Ruth Mace describes articles by Bowles and by Powell et al. on the origins of altruism toward one's own social group and the emergence of cultural complexity. They invoke evolution and selection of behavioral traits at the level of groups, a topic I've mentioned in numerous previous posts (enter 'group selection' in the search box at left to review them). Clips from Mace's review:
...Genetic and cultural traits are both heritable and subject to evolutionary processes, but cultural traits are not transmitted in a Mendelian way; they can be inherited from almost anyone, including people who may not share your genetic interests...Perhaps the central difference between genetic and cultural transmission is that we can change our cultural phenotype during our lives—for example, to conform to group norms. Cultural differences between groups might be easier to maintain than are genetic ones, due to processes such as conformist social learning and punishment; several models show that if these processes occur, cultural group selection could explain the evolution of prosocial or altruistic behavior.In what is essentially an extension of the Baldwin Hypothesis (again, check the blog's search box) Bowles makes the claim that:
...the demographic structure of hunter-gatherer populations allowed group-selected genetic traits to evolve in humans. He argues that lethal warfare was endemic and that altruistic, group-beneficial behaviors that hurt the survival chances of individuals but improved the likelihood for groups to win conflicts could emerge by group selection. This argument was originally espoused by Darwin, but few formal tests of it have been done.Powell et al. argue:
In his model, Bowles identifies two key determinants of whether group selection can favor altruistic behavior: the individual and group costs and benefits of altruism in warfare, and the extent of genetic differentiation among groups. An array of ethnographic and archaeological evidence shows that hunter-gatherers certainly did kill each other. How much of this killing was within or between groups is tricky to ascertain (especially from archaeological data) and varies among sites, but on average, 14% of adult deaths appear to have been due to warfare...based on genetic studies of extant hunter-gatherers, the model shows that a realistic level of inbreeding within groups allows group benefits to offset fitness costs of roughly 3% associated with being an "altruistic warrior" relative to nonaltruists. Ironically, lethal hostility toward other groups could thus underpin cooperation and support within human communities.

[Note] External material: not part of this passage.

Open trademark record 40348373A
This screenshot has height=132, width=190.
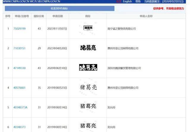(20, 107)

...that changes in population size and structure can explain the patterns of acquisition (and loss) of culturally inherited skills (like the ~10,000-40,000 year old harpoon shown) ...[Their model]..examines a structured population, in which individuals live in groups (subpopulations) and inherit (learn) skills from others in the group or by contact due to migration between groups. The results show that the time since first occupation of a region is a far less reliable predictor of the accumulation of cultural skills than is the density of subpopulations and the degree of migration between them.
The two models paint rather different pictures of Pleistocene life. Were early modern humans in frequent contact with neighboring groups to exchange cultural innovations, or were they inward looking, unwilling to travel, and constantly engaging their neighbors in lethal conflict? Probably both, at different times and in different places (although it may be possible to steal someone's cultural innovations and kill them too).